You also say that it’s logical for people to get together and establish laws against certain activity. I would counter it’s not logical to care what other people tell you to do if 1) there is no God and 2) you therefore you have nothing to worry about in the afterlife. Sure, those who enforce laws will come after you when you rape/murder/steal, but if you can defend yourself from them, why not go ahead and do what you wish? What I’m getting at is that as an athiest, how can you view human life as having any value if we are no better than animals? If you have something I want, why shouldn’t I just take it, especially if I can steal it without your knowledge? If I can rape your wife/mother/sister and get away with it, why shouldn’t I?

These get to more fundamental questions of whether you believe that life has value, whether you believe there is something like human dignity to consider. And if you do, one must ask why you believe in such ideas. If you see a homeless person living on the street, surely you don’t think to yourself, “Wow, my DNA and evolved brain are telling me to feel compassion for him.” The idea that we are merely automatons being told what to do by evolution just doesn’t make any sense to me.


#19

[quote=Tanais]No offense, ktm, but dialogue is a means to an end, that is truth. As Aristotle stated, all humans seek the truth. Atheists as well as theists are searching for the truth, although in my opinion atheists ought not to search for this, as Nieztsche so insanely put it, because without a concept of God to be the center of truth, there is not real truth. Which does lead into a confusing pattern of contradictions but these didn’t bother that anti-rational Nieztsche. In my opinion, Nieztsche takes atheism to its most logical conclusions.
[/quote]

This is true of most people, of normal people. One needs to look at the list of banned and suspended people to see, however, that there are trolls who have joined this forum only to cause trouble.

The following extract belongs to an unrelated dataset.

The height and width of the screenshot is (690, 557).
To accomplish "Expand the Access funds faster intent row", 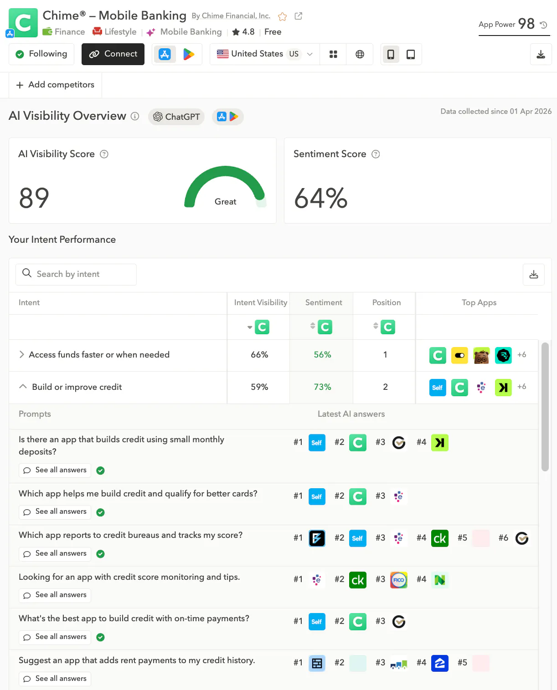I will click(x=21, y=354).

Looks like a need a spell-checker. I’ve been misspelling “atheist” it seems.


#20

[quote=ktm]What’s your take on free will, then? We have none since we’re just evolving against our will?

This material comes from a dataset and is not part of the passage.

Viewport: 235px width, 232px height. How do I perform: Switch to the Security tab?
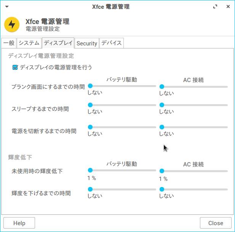(87, 43)
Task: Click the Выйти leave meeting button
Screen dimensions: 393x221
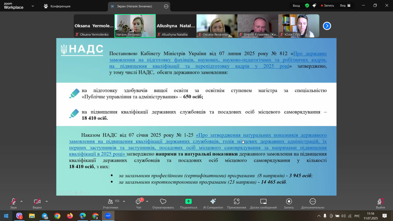Action: pyautogui.click(x=380, y=203)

Re your Japanese and Roman examples. These examples are rather weak. I specifically asked for a civilization that permitted murder (killing, whatever you want to call it) as a general rule, by which I mean people have license to kill anyone, anytime, anywhere. As you indicated, though, there really aren’t any. Yet, you claim an aversion to killing is instinctive, that it’s evolved. To me the notion of evolution (as scientists teach it) requires more faith that to say God created/creates the universe, but evolution is for another thread.

You also say that it’s logical for people to get together and establish laws against certain activity. I would counter it’s not logical to care what other people tell you to do if 1) there is no God and 2) you therefore you have nothing to worry about in the afterlife. Sure, those who enforce laws will come after you when you rape/murder/steal, but if you can defend yourself from them, why not go ahead and do what you wish? What I’m getting at is that as an atheist, how can you view human life as having any value if we are no better than animals? If you have something I want, why shouldn’t I just take it, especially if I can steal it without your knowledge? If I can rape your wife/mother/sister and get away with it, why shouldn’t I?

These get to more fundamental questions of whether you believe that life has value, whether you believe there is something like human dignity to consider. And if you do, one must ask why you believe in such ideas. If you see a homeless person living on the street, surely you don’t think to yourself, “Wow, my DNA and evolved brain are telling me to feel compassion for him.” The idea that we are merely automatons being told what to do by evolution just doesn’t make any sense to me.